[Collected data]
___

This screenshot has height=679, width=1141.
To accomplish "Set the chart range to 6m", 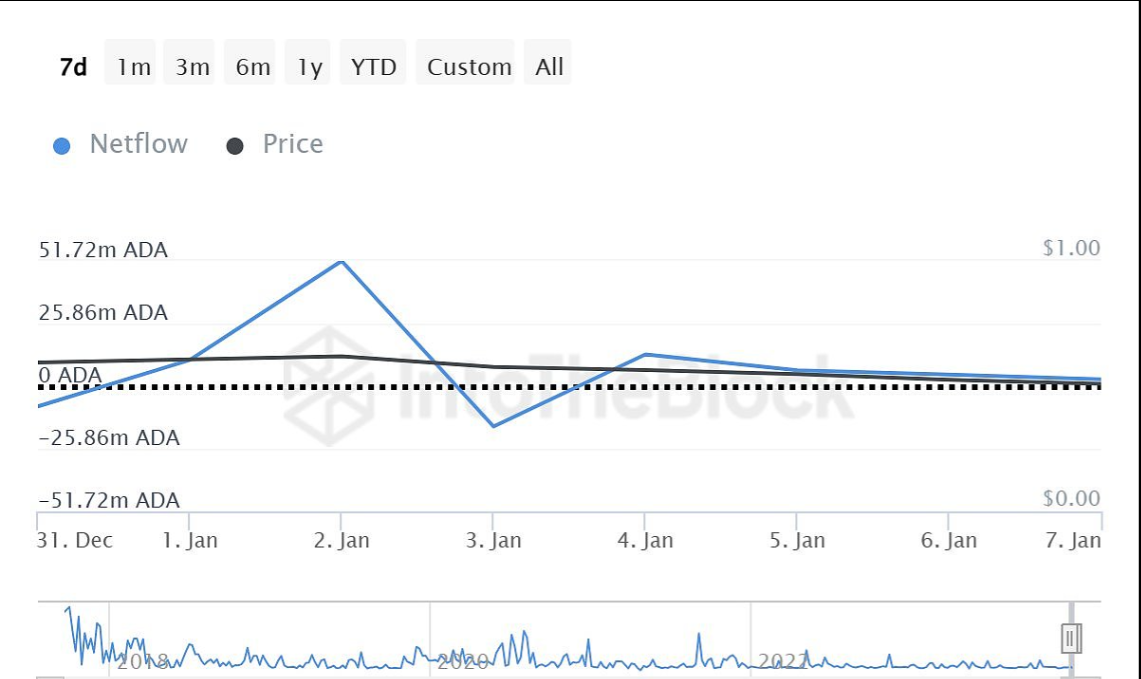I will pyautogui.click(x=253, y=67).
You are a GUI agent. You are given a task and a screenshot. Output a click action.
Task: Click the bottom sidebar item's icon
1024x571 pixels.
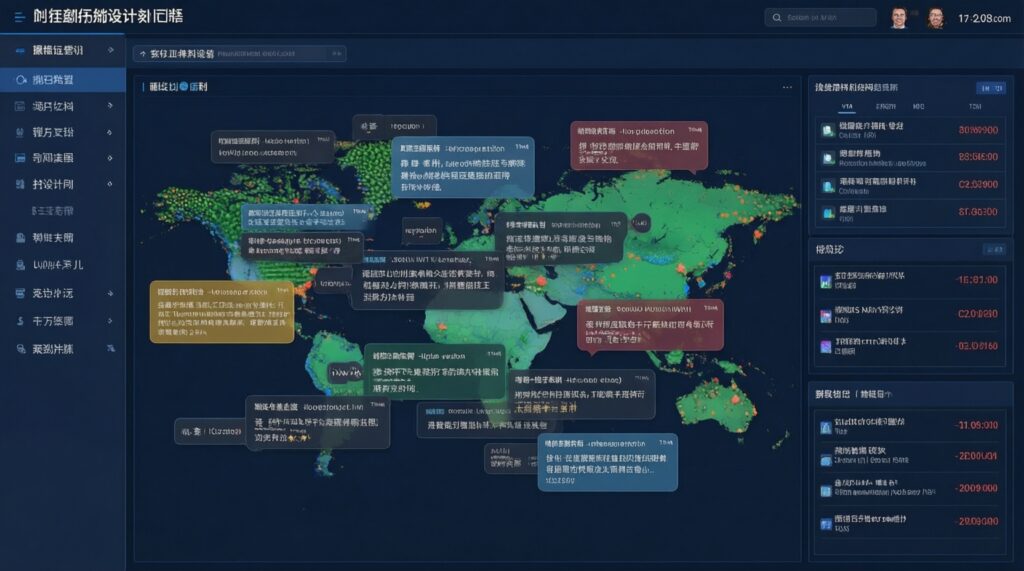coord(21,349)
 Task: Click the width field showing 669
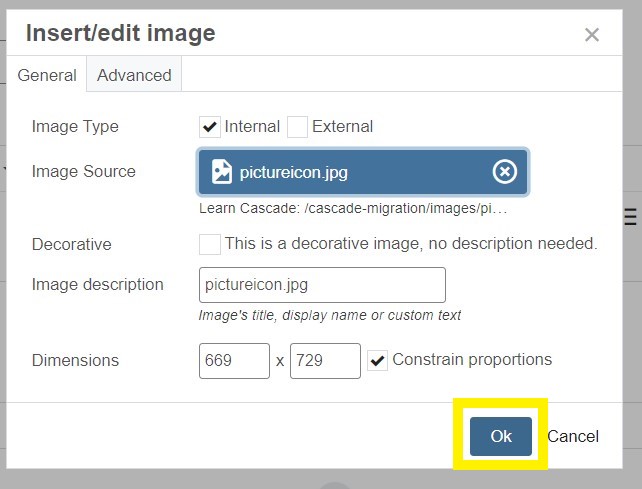[x=234, y=361]
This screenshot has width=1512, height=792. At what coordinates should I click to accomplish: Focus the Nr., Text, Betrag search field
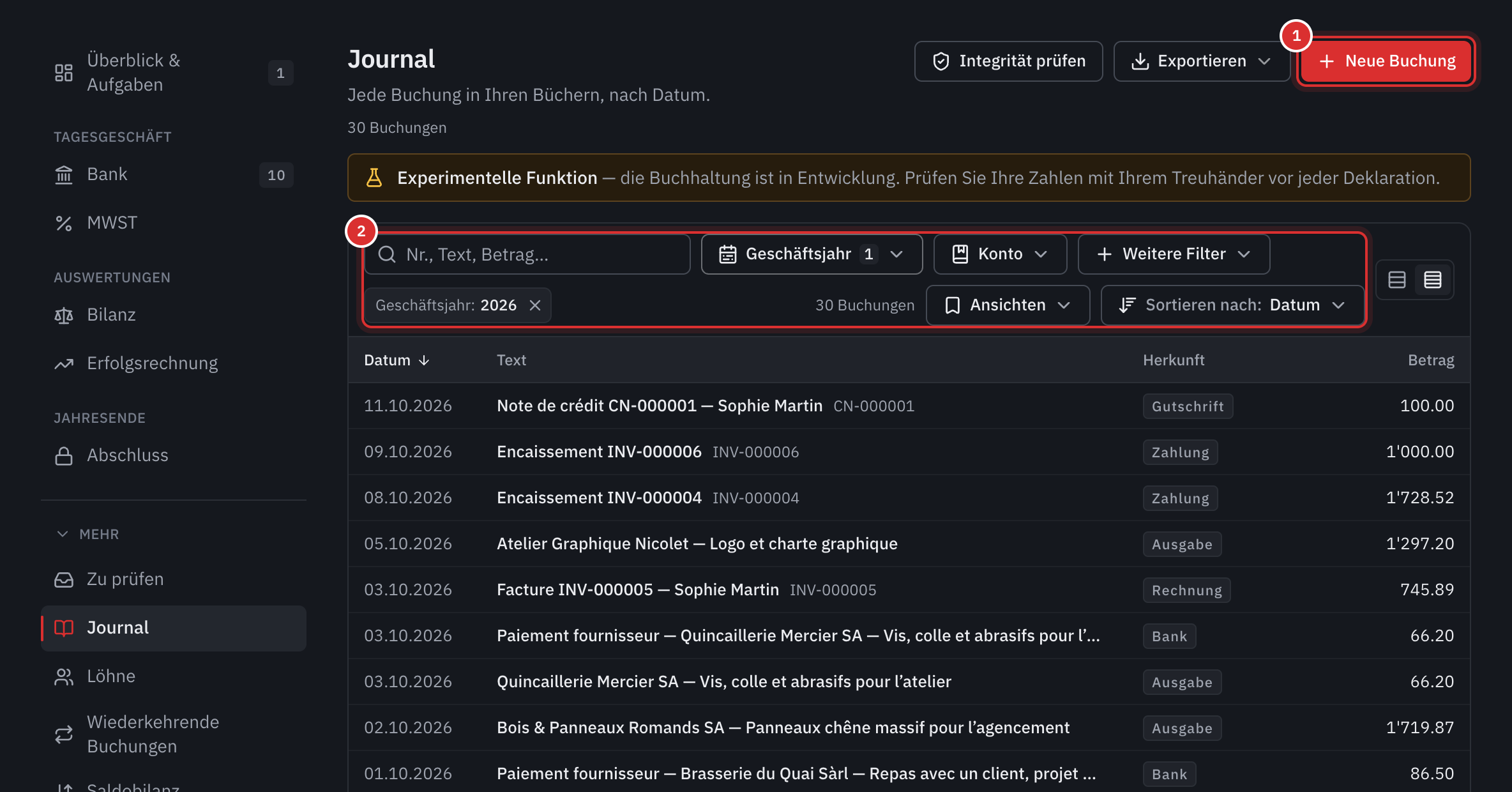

___

### EXERCISE DESCRIPTION:
All lines of the records containing "This" should be shown.

### PROBLEM SOLUTION:
This screenshot has height=679, width=1141.
This screenshot has width=1512, height=792. At what coordinates should I click to accomplish: Focus the Nr., Text, Betrag search field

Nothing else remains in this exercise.